* [Task requirements] All of the data below is to be output without alteration.

* [Stored records]
● ● ●

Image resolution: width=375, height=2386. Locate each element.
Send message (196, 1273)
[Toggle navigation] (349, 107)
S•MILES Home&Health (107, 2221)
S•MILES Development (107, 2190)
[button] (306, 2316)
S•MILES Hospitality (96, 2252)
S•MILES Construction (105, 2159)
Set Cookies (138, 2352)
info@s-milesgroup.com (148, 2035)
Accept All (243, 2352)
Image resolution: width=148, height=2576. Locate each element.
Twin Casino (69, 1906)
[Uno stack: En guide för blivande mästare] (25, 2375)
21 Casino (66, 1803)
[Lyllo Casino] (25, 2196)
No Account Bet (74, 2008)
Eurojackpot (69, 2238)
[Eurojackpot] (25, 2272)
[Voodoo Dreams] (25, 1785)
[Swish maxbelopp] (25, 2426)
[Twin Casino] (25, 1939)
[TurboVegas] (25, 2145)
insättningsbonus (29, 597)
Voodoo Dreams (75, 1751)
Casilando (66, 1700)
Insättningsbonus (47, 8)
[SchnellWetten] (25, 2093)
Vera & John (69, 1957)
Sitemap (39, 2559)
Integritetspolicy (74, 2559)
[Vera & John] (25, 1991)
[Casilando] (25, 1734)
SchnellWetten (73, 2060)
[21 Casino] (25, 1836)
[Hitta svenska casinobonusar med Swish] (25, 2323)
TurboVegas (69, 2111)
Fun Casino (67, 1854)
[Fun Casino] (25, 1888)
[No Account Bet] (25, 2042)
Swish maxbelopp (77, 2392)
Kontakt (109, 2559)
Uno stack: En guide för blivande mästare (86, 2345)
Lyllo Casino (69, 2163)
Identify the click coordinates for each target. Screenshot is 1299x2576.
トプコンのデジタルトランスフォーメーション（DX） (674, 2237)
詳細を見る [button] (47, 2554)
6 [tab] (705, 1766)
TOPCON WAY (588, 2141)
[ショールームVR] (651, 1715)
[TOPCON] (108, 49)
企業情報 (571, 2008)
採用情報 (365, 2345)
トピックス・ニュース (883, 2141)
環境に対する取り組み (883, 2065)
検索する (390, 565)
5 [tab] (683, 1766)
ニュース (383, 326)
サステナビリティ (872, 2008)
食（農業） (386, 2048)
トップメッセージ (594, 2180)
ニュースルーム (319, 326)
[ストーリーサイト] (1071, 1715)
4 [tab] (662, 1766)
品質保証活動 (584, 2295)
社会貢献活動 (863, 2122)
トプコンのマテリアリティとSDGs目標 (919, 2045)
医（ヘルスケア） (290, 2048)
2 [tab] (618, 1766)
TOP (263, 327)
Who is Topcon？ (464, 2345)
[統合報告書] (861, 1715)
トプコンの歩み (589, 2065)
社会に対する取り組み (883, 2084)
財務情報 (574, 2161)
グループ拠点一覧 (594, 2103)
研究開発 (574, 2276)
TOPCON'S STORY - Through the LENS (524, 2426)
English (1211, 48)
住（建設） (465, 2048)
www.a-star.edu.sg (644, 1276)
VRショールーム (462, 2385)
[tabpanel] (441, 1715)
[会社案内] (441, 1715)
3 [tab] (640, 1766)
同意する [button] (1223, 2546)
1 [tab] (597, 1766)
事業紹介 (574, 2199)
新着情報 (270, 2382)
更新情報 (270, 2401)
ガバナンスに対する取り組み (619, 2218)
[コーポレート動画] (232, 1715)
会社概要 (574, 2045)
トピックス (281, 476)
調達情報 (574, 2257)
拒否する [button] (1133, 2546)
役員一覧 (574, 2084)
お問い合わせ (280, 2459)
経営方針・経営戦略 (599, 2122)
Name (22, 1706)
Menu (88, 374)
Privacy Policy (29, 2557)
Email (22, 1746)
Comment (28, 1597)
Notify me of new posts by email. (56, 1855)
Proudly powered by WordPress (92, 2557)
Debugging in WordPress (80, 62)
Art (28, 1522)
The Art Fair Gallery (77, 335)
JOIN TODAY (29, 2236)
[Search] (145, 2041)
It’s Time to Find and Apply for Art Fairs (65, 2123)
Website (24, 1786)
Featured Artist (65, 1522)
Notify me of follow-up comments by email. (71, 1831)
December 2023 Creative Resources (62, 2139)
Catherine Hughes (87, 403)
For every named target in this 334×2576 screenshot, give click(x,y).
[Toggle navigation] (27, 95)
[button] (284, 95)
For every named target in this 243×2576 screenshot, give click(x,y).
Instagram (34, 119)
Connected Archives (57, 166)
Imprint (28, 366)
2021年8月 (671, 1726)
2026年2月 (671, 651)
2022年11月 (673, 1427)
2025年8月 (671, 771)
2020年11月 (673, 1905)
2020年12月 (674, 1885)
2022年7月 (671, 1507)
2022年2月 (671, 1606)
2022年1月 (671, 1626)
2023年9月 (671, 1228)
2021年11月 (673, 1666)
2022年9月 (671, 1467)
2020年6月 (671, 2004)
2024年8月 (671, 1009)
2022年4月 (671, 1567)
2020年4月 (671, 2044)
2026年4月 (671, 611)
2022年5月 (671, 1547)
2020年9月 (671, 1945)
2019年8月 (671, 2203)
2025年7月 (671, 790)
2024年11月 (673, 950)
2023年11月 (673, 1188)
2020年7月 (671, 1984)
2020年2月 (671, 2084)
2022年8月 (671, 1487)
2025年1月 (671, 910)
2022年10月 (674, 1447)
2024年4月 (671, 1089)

● ● ●

* [Expected output]
Image resolution: width=375, height=2386. Locate each element.
Send message (196, 1273)
[Toggle navigation] (349, 107)
S•MILES Home&Health (107, 2221)
S•MILES Development (107, 2190)
[button] (306, 2316)
S•MILES Hospitality (96, 2252)
S•MILES Construction (105, 2159)
Set Cookies (138, 2352)
info@s-milesgroup.com (148, 2035)
Accept All (243, 2352)
Image resolution: width=148, height=2576. Locate each element.
Twin Casino (69, 1906)
[Uno stack: En guide för blivande mästare] (25, 2375)
21 Casino (66, 1803)
[Lyllo Casino] (25, 2196)
No Account Bet (74, 2008)
Eurojackpot (69, 2238)
[Eurojackpot] (25, 2272)
[Voodoo Dreams] (25, 1785)
[Swish maxbelopp] (25, 2426)
[Twin Casino] (25, 1939)
[TurboVegas] (25, 2145)
insättningsbonus (29, 597)
Voodoo Dreams (75, 1751)
Casilando (66, 1700)
Insättningsbonus (47, 8)
[SchnellWetten] (25, 2093)
Vera & John (69, 1957)
Sitemap (39, 2559)
Integritetspolicy (74, 2559)
[Vera & John] (25, 1991)
[Casilando] (25, 1734)
SchnellWetten (73, 2060)
[21 Casino] (25, 1836)
[Hitta svenska casinobonusar med Swish] (25, 2323)
TurboVegas (69, 2111)
Fun Casino (67, 1854)
[Fun Casino] (25, 1888)
[No Account Bet] (25, 2042)
Swish maxbelopp (77, 2392)
Kontakt (109, 2559)
Uno stack: En guide för blivande mästare (86, 2345)
Lyllo Casino (69, 2163)
Identify the click coordinates for each target. Screenshot is 1299x2576.
トプコンのデジタルトランスフォーメーション（DX） (674, 2237)
詳細を見る [button] (47, 2554)
6 [tab] (705, 1766)
TOPCON WAY (588, 2141)
[ショールームVR] (651, 1715)
[TOPCON] (108, 49)
企業情報 (571, 2008)
採用情報 (365, 2345)
トピックス・ニュース (883, 2141)
環境に対する取り組み (883, 2065)
検索する (390, 565)
5 [tab] (683, 1766)
ニュース (383, 326)
サステナビリティ (872, 2008)
食（農業） (386, 2048)
トップメッセージ (594, 2180)
ニュースルーム (319, 326)
[ストーリーサイト] (1071, 1715)
4 [tab] (662, 1766)
品質保証活動 (584, 2295)
社会貢献活動 (863, 2122)
トプコンのマテリアリティとSDGs目標 (919, 2045)
医（ヘルスケア） (290, 2048)
2 [tab] (618, 1766)
TOP (263, 327)
Who is Topcon？ (464, 2345)
[統合報告書] (861, 1715)
トプコンの歩み (589, 2065)
社会に対する取り組み (883, 2084)
財務情報 (574, 2161)
グループ拠点一覧 (594, 2103)
研究開発 (574, 2276)
TOPCON'S STORY - Through the LENS (524, 2426)
English (1211, 48)
住（建設） (465, 2048)
www.a-star.edu.sg (644, 1276)
VRショールーム (462, 2385)
[tabpanel] (441, 1715)
[会社案内] (441, 1715)
3 [tab] (640, 1766)
同意する [button] (1223, 2546)
1 [tab] (597, 1766)
事業紹介 (574, 2199)
新着情報 (270, 2382)
更新情報 (270, 2401)
ガバナンスに対する取り組み (619, 2218)
[コーポレート動画] (232, 1715)
会社概要 (574, 2045)
トピックス (281, 476)
調達情報 (574, 2257)
拒否する [button] (1133, 2546)
役員一覧 (574, 2084)
お問い合わせ (280, 2459)
経営方針・経営戦略 (599, 2122)
Name (22, 1706)
Menu (88, 374)
Privacy Policy (29, 2557)
Email (22, 1746)
Comment (28, 1597)
Notify me of new posts by email. (56, 1855)
Proudly powered by WordPress (92, 2557)
Debugging in WordPress (80, 62)
Art (28, 1522)
The Art Fair Gallery (77, 335)
JOIN TODAY (29, 2236)
[Search] (145, 2041)
It’s Time to Find and Apply for Art Fairs (65, 2123)
Website (24, 1786)
Featured Artist (65, 1522)
Notify me of follow-up comments by email. (71, 1831)
December 2023 Creative Resources (62, 2139)
Catherine Hughes (87, 403)
For every named target in this 334×2576 screenshot, give click(x,y).
[Toggle navigation] (27, 95)
[button] (284, 95)
For every named target in this 243×2576 screenshot, give click(x,y).
Instagram (34, 119)
Connected Archives (57, 166)
Imprint (28, 366)
2021年8月 (671, 1726)
2026年2月 (671, 651)
2022年11月 (673, 1427)
2025年8月 (671, 771)
2020年11月 (673, 1905)
2020年12月 (674, 1885)
2022年7月 (671, 1507)
2022年2月 (671, 1606)
2022年1月 (671, 1626)
2023年9月 (671, 1228)
2021年11月 (673, 1666)
2022年9月 (671, 1467)
2020年6月 (671, 2004)
2024年8月 (671, 1009)
2022年4月 (671, 1567)
2020年4月 (671, 2044)
2026年4月 (671, 611)
2022年5月 (671, 1547)
2020年9月 (671, 1945)
2019年8月 (671, 2203)
2025年7月 (671, 790)
2024年11月 (673, 950)
2023年11月 (673, 1188)
2020年7月 (671, 1984)
2020年2月 (671, 2084)
2022年8月 (671, 1487)
2025年1月 (671, 910)
2022年10月 (674, 1447)
2024年4月 (671, 1089)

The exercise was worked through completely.